Nell’ambito della cura quanto è importante stabilire una relazione con il paziente?
È fondamentale. È capitato che dei pazienti abbiano cambiato struttura ospedaliera, pur in presenza della stessa risposta medico-scientif ica, ma in cerca di una relazione migliore con medici e infermieri. Una buona relazione con tutto il team che segue il paziente – oggi ci si allontana sempre di più dall’immagine dell’unico medico curante, essendo necessaria la compresenza di tante specialità – segna la differenza tra una partecipazione attiva al processo di cura e una passiva, che può dar luogo ad ulteriori problemi o all’aggravarsi di quelli iniziali. E una buona relazione diventa indispensabile quando la scienza medica è costretta ad arrendersi. Abbiamo tanti successi, ma non tutti i bambini riescono a guarire. Alcuni, purtroppo, non riescono nemmeno a sopravvivere. Ricordo sempre con commozione la storia di Matilde. Ero accanto alla madre nel momento in cui la bambina spirava, in una situazione di grande dolore ma anche grande dignità e compostezza. Ho detto alla mamma: “Mi dispiace, l’Ospedale ha fallito”. Lei mi ha risposto: “No, non ha fallito, perché mia figlia qui è stata amata fino all’ultimo respiro”.
L’ospedale si prende cura di bambini e famiglie di tutte le nazionalità: come superate l’ostacolo della lingua e talvolta anche la distanza tra culture molto diverse?
L’accoglienza al Bambino Gesù è un vero e proprio “sistema” nel quale sono coinvolte tante figure e professionalità diverse. Ne fanno parte integrante anche numerosi volontari che offrono un contributo indispensabile per l’ospitalità dei genitori e dei bambini che devono restare a Roma molto a lungo. Solo nel 2018 al Bambino Gesù sono stati effettuati oltre 2.000 mila ricoveri e di questi circa il 29% arrivava da fuori regione, mentre il 15% era di nazionalità straniera. Sono state ospitate quasi 4.500 famiglie di pazienti in difficoltà nel sostenere le spese di alloggio, grazie a 19 case di accoglienza e 200 stanze messe a disposizione da albergatori e altre strutture. 30.000 bambini e ragazzi sono stati accolti nelle ludoteche dell’ospedale e oltre 3.000 alunni seguiti dalla scuola in ospedale.

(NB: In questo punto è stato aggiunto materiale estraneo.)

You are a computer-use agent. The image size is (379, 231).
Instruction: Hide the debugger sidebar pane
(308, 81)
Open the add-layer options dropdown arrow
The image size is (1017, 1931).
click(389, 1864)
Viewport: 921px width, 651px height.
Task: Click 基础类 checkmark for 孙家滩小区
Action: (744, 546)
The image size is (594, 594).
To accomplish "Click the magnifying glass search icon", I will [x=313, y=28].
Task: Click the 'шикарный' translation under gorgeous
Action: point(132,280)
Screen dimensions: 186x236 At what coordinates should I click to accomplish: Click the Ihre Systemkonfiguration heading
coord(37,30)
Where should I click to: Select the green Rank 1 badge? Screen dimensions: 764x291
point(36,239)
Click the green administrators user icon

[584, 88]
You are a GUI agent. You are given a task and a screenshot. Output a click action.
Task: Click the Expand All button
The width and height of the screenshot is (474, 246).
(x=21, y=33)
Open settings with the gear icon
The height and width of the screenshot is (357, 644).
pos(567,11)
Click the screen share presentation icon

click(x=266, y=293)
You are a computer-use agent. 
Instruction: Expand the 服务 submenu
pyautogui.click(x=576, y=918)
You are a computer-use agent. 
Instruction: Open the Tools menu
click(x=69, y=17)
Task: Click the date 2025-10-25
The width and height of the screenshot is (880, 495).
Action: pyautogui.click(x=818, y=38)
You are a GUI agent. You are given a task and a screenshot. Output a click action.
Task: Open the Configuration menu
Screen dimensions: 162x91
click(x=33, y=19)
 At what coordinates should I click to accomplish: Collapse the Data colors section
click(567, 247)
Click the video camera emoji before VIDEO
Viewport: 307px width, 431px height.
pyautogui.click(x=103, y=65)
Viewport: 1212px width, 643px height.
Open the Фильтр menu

Nello stesso anno siamo stati in grado di offrire quasi 6.000 mediazioni culturali in 52 lingue. Anche se il nostro è “l’ospedale del Papa”, mettiamo in contatto le famiglie che lo richiedano con i propri ministri di culto, perché non restino sprovvisti di assistenza spirituale. La chiave di tutto è il rispetto e… tanta pazienza!